Туминас: С детства мы скитались, переезжали с места на место. У меня нет одной школы, одного хутора, одной деревни. Но есть — родина, литовская глубинка. Не считаю себя ни вильнюсцем, ни москвичом. Москва — трудный город. Для работы — подходит, для жизни — нет. Потому и остается здесь только работать. 

культура: А чего не хватает в Москве для жизни?
Туминас: Уюта какого-то, мягкости, открытости, простоты. Все сложно, подозрительно, недоверчиво. Есть отдельные милые районы, но их подавляет агрессивное большинство.

культура: Можете коротко ответить, за что так любите Чехова? 
Туминас: Он как песня народная, которую снова и снова хочется петь. И неважно, в какой интонации ты ее исполнишь. Поставил чеховский спектакль, прошло несколько лет и опять тянет ставить. За что люблю? За то, что Антон Павлович очень жалел человека. Сочувствовал, как люди счастья ждут, хотя его нет, как мечтают любить, а — невозможно. Такое у него хорошее, доброе отношение к своим персонажам. Как к детям, что шалят и веселятся, не зная ничего о смерти, о том, что впереди несчастья, болезни, предательства. Такой взгляд глубокого сожаления мне близок. Человек родился и не понимает, что ему предстоит пройти. В Чехове не люблю ни придумок, ни трактовок. Меня раздражает, когда слугу Яшу представляют любовником Раневской. У Чехова надо постигать человека. Мы же с трудом понимаем, кого играем. Актер спрашивает: какой характер, какое событие, какой конфликт? Все. Узнал и — свободен. Пойдет домой и думать больше не будет. Потом еще потанцуем чуть-чуть. Споем немного.

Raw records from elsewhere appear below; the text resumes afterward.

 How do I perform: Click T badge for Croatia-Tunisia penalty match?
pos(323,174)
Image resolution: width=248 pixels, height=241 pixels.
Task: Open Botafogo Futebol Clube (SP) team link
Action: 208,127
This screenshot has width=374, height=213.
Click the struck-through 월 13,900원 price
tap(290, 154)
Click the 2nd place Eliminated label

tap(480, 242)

Вот и получится по-вахтанговски. И все жалуемся, а внутри-то чувствуем, что в театре вообще-то ничего работа. Ничего трудного. Вот так и упрощаем все на свете — играем приблизительно. Жизнь имитируем. 

культура: «Мы — вахтанговцы...» — скажет каждый актер театра с гордостью, а попросишь пояснить — все общие слова. Вахтангов — не надуманная ли легенда? Есть ли что-то вахтанговское, что Вам близко?
Туминас: С Евгением Багратионовичем у меня совпадает понимание миссии театра, игры как праздника жизни. Все проблемы, даже самые актуальные и трагические, на сцене подаются через игру и сожаление о человеке.

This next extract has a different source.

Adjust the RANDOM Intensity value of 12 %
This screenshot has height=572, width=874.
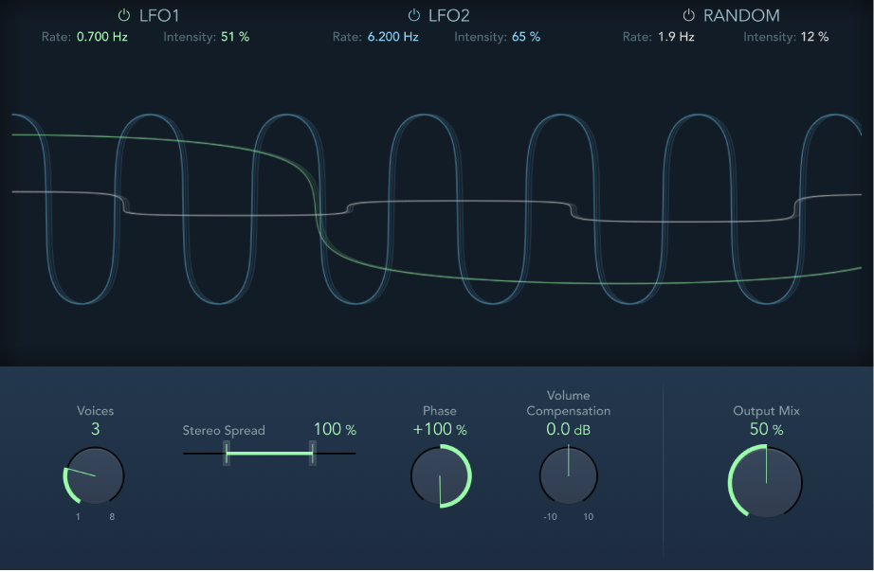click(817, 38)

Когда я был молодым режиссером, помню, в субботу, с зубной болью оказался у врача. Моросит. Осень. Настроение унылое, а сейчас станет еще больнее. Вцепился в ручки кресла и жду ужаса. Какой я несчастный и как мне себя жалко! Передо мной — большое, до пола, круглое окно, за ним — вид на узенькую улочку. И бредет по улочке старушка с мешочком, еле тянет его на плече — видно, с базара. Подумал: кому труднее сейчас — мне или ей? И — переворот. Вот, о чем надо говорить: не о своей боли, а про того, кому действительно тяжело. Про другого, не про себя. Сейчас все ставят про себя — самовыразиться хотят. А кто тебя просит об этом? Выражай себя дома, что ли, зачем театр использовать? Я никогда не называю себя художником. Говорю: мои работы, мои спектакли. Но сказать «мое творчество», «мое видение», «моя трактовка» — это ерунда какая-то. Играть надо небесам, а не публике или партнеру. Тогда найден путь к празднику, путь к гармонии, путь к Вахтангову. 

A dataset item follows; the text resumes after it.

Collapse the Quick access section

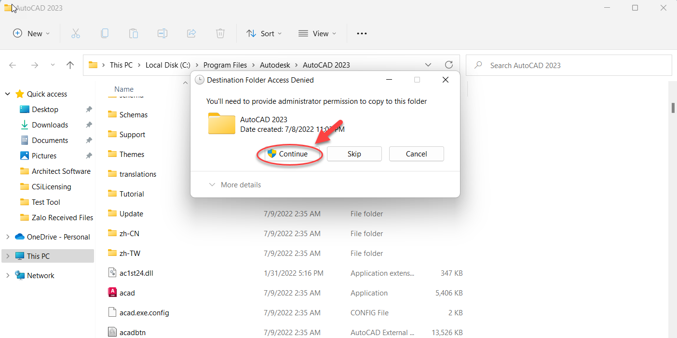coord(8,94)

Мир разрушают, и нам ничего другого не остается, как гармонизировать, собирать его. Вот почему театр — серьезная институция: он занимается восстановлением того, что нарушено. Шекспир приходил к вершинам гармонизации только к пятому акту — через жертвы, потери, гибель героев. Шестого акта — о том, как жить дальше, он не писал. Мы же должны создавать шестые акты, имея в виду будущее. 

Легенду Вахтангова отчасти определила его смерть в 39 лет. Ранний уход всегда меняет отношение. Театру надо было выживать, а флага не было. Вот и создали легенду. И хорошо, думаю, сделали: появилась вера в праздник, тяжелый праздник жизни. Не стоит забывать, что Вахтангов после нескольких прогонов «Принцессы Турандот» сказал актерам, что снимет спектакль, потому что они начали безответственно дурачиться, играть на публику, смешить. Так что не кто иной, как Вахтангов, дал мне право убирать из репертуара то, что не соответствует законам серьезной игры.